■ ЗАДАНИЕ A:
Кого Мельгарехо приводил на банкеты, согласно тексту о каудильо?
■ ЗАДАНИЕ B:
Допишите следующую часть текста о каудильо, начав сразу после его последнего предложения.

■ ИСХОДНЫЙ ТЕКСТ:
********************
Неимущие авантюристы становились союзниками испанской монархии, потому что хотели уничтожить богатых, даже республиканцев и освободителей. Королевские каудильо, вышедшие из народа, становились при этом жестокими эксплуататорами огромных стран. Своими шпорами они загоняли страны в кровавый феодализм.

После смерти Боливара, великого освободителя, окончательно разгромившего испанских колонизаторов, убравшихся восвояси, освободительные армии на захотели расформировываться и, потеряв смысл существования, встали на путь грубого насилия. Освободительные армии превратились в личные гвардии разнузданных солдафонов.

Мельгарехо приводил на банкеты своего коня, заставляя помощников обслуживать животное первым, подавать коню еду на серебряном блюде.

Отныне каждый генерал хотел обладать священными правами президента страны, единственной наградой, которую считал достойной своих сомнительных услуг. Войны возродились с развлекательной целью. Для солдат независимости снять военную форму было равносильно кастрации.

Перед смертью Боливар, сокрушенный своим идеалом, воскликнул: «Те, кто послужил революции, взбороздили море…»

Казалось, став независимой, эта пустыня хранила тоску по замкнутому миру, требовала феодализма, как формы звериного братства. Удары, наносимые каудильо, были отеческими ударами. Они мешали мысли развиваться. Жестокость устанавливала свои границы. Стремление созидать разбивалось об облака, без конца плавающие в безбрежности.
********************
■ СОБРАННЫЙ МАТЕРИАЛ:
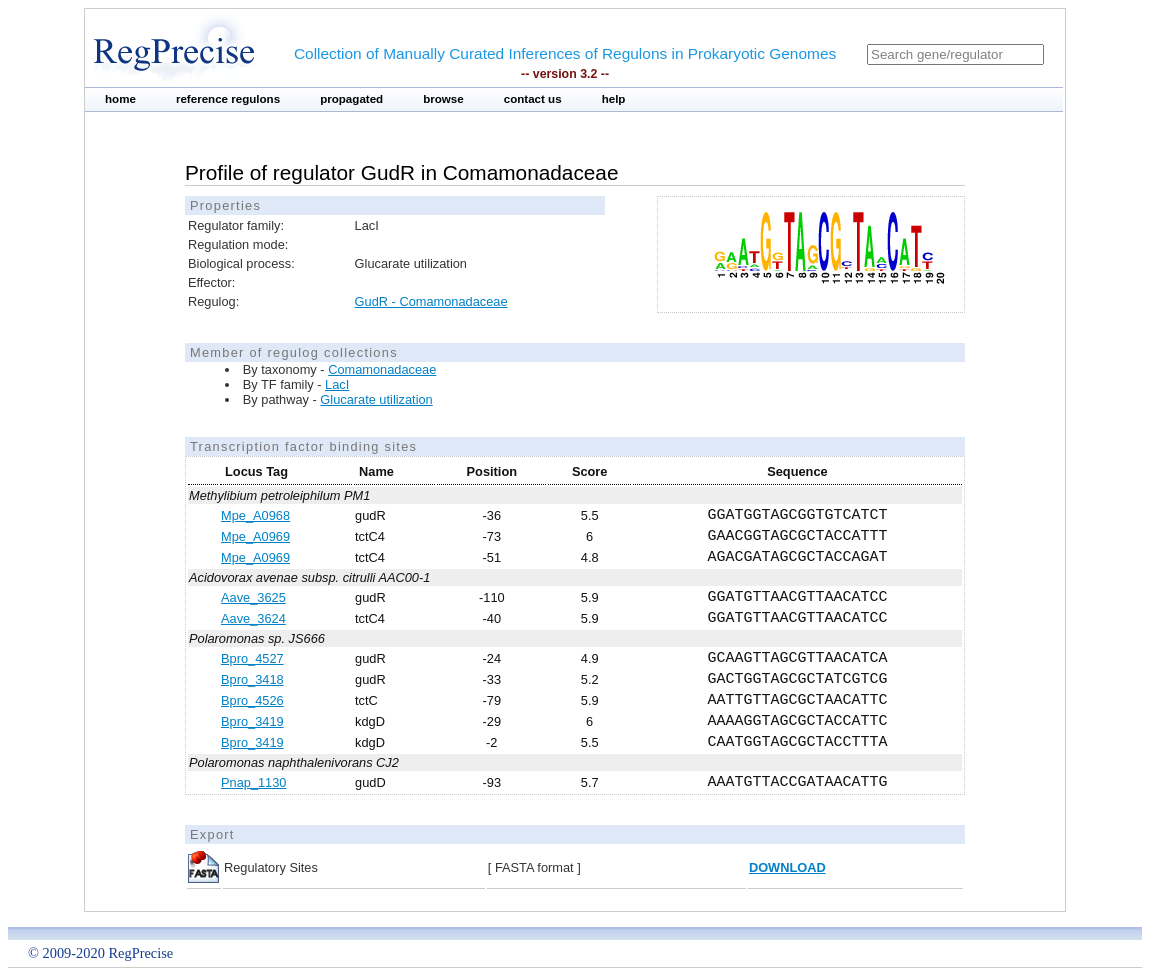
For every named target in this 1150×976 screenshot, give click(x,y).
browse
********************
■ ОТВЕТ A:
Мельгарехо приводил на банкеты своего коня.

■ ОТВЕТ B:
Военные правили, отдавая отчет в своих действиях лишь огромной тени на коне. Народ был надежно отстранен от раздела добычи. Иностранные компании — в основном американские — принимались эксплуатировать земли этих стран, находя среди генералов-президентов ловких посредников, абсолютно преданных, но в обмен рассчитывающих на прочную поддержку. Генералы Латинской Америки стали жиреющими посредниками в героической военной форме.

10

Счастье не улыбнулось аргентинским военным в 1951 году. Во время бесконечных национальных праздников они оставались второстепенными статистами, постоянно уступая место голодранцам-дескамисадос. Искусно лавируя и лучезарно используя чужие мысли, Перон в конце концов сам стал армией. Тысяча восемьсот аргентинских семей, владевших территорией, превышающей территорию Англии, Бельгии и Нидерландов вместе взятых, не потеряли ни дюйма своих угодий, хотя генерал время от времени бросал угрозу перераспределения земель.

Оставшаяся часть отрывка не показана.